Additionally, it’s important to note that all of the subjects in the study were only in the earliest stages of Alzheimer’s disease, so it’s not clear how well this drug will work with patients in later stages. The trial was also relatively short-term and only in phase 1b. It’s not uncommon for drugs to succeed in early clinical trials but fail when they reach the final phase 3 trials, which is was happened with a promising Alzheimer’s drug candidate earlier this year.

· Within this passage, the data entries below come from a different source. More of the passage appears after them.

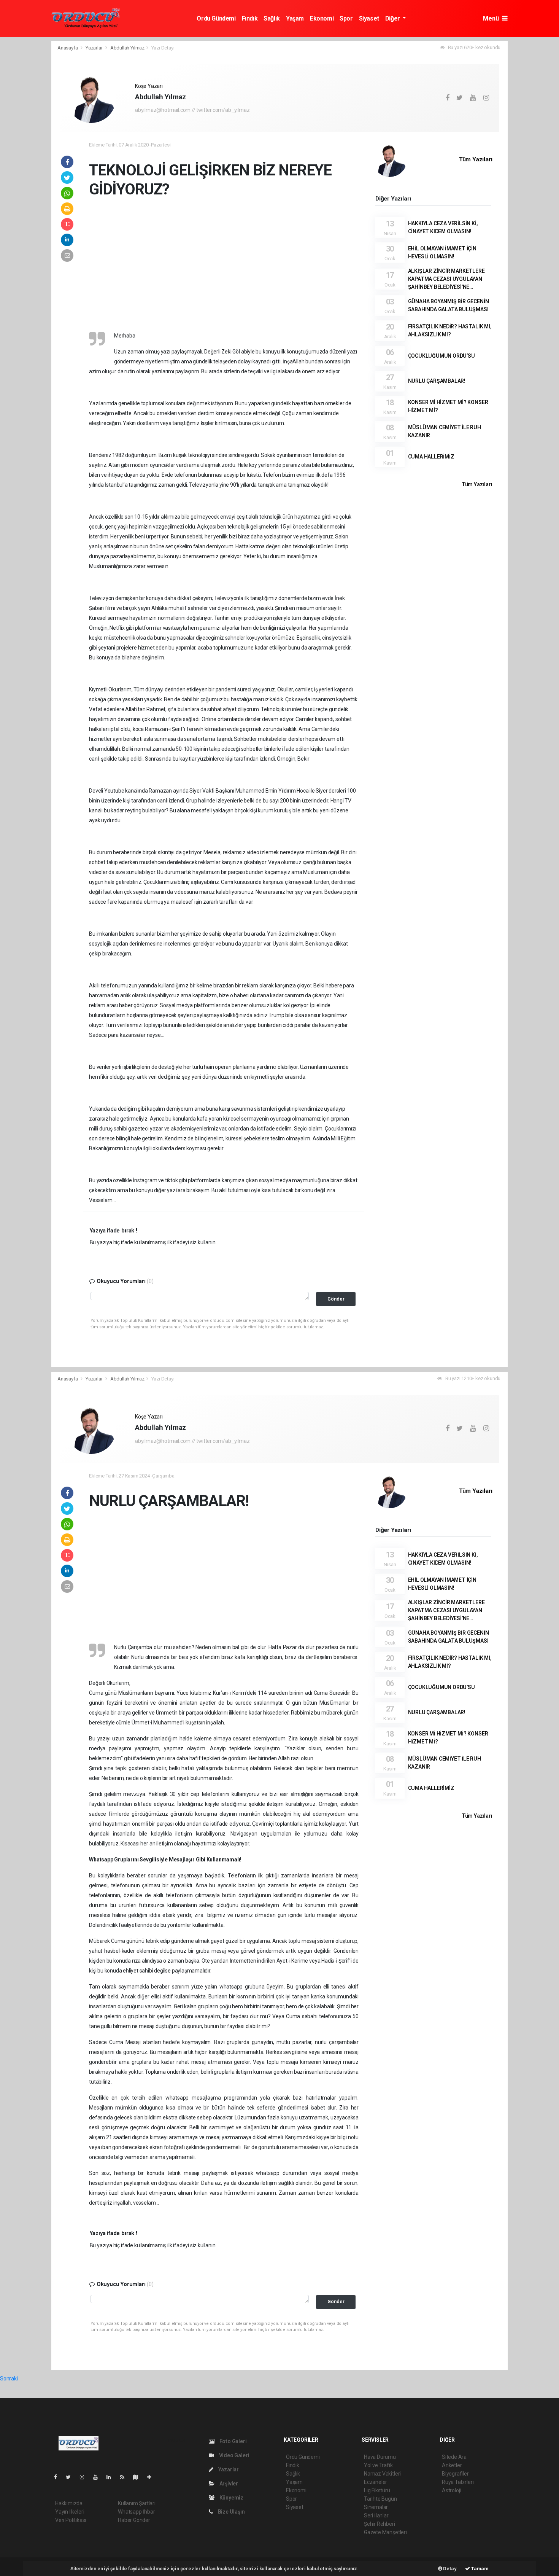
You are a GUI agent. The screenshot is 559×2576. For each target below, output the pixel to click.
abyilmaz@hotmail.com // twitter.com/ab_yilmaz (192, 110)
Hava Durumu (380, 2457)
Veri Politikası (70, 2520)
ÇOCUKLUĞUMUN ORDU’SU (441, 356)
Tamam (479, 2568)
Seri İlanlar (376, 2515)
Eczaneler (375, 2482)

The final point I want to make is that the success of aducanumab hinges on the amyloid cascade hypothesis being correct. The theory was considered dogmatic for years, but lately it has been experiencing scrutiny, due in large part to the discovery that nearly 1 in 3 elderly people have high levels of amyloid-beta in their brains despite being cognitively normal (for a deeper look at this controversy, see Where’s our cure to Alzheimer’s disease?). Though the majority of mainstream neuroscientists still support the amyloid cascade hypothesis, it’s important to keep its criticisms in mind. The scientific community will wait with bated breath for the drug’s phase 3 trial results.